(Dataset excerpt)
>> Begin
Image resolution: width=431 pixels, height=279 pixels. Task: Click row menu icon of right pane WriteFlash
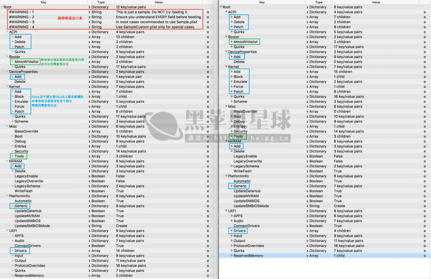tap(425, 171)
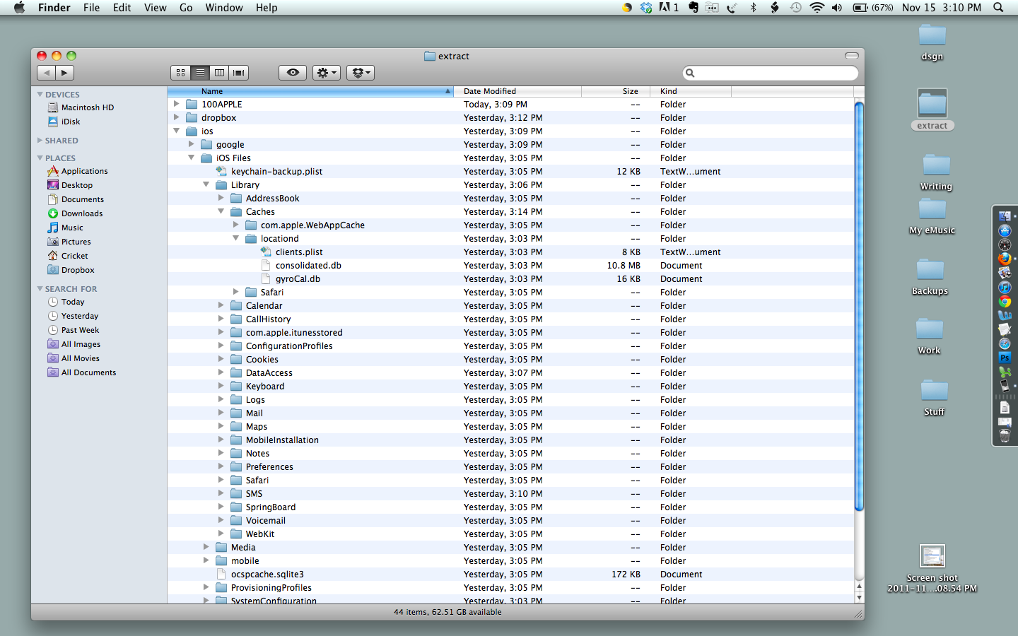1018x636 pixels.
Task: Open the Action gear menu
Action: pyautogui.click(x=326, y=73)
>> End
▶ [Stated problem]:
Arrange every line of the listing above as a numbered list, skipping any blank lines and leaving the pictures out.

▶ [Result of this task]:
1. Image resolution: width=431 pixels, height=279 pixels. Task: Click row menu icon of right pane WriteFlash
2. tap(425, 171)
3. 1018x636 pixels.
4. Task: Open the Action gear menu
5. Action: pyautogui.click(x=326, y=73)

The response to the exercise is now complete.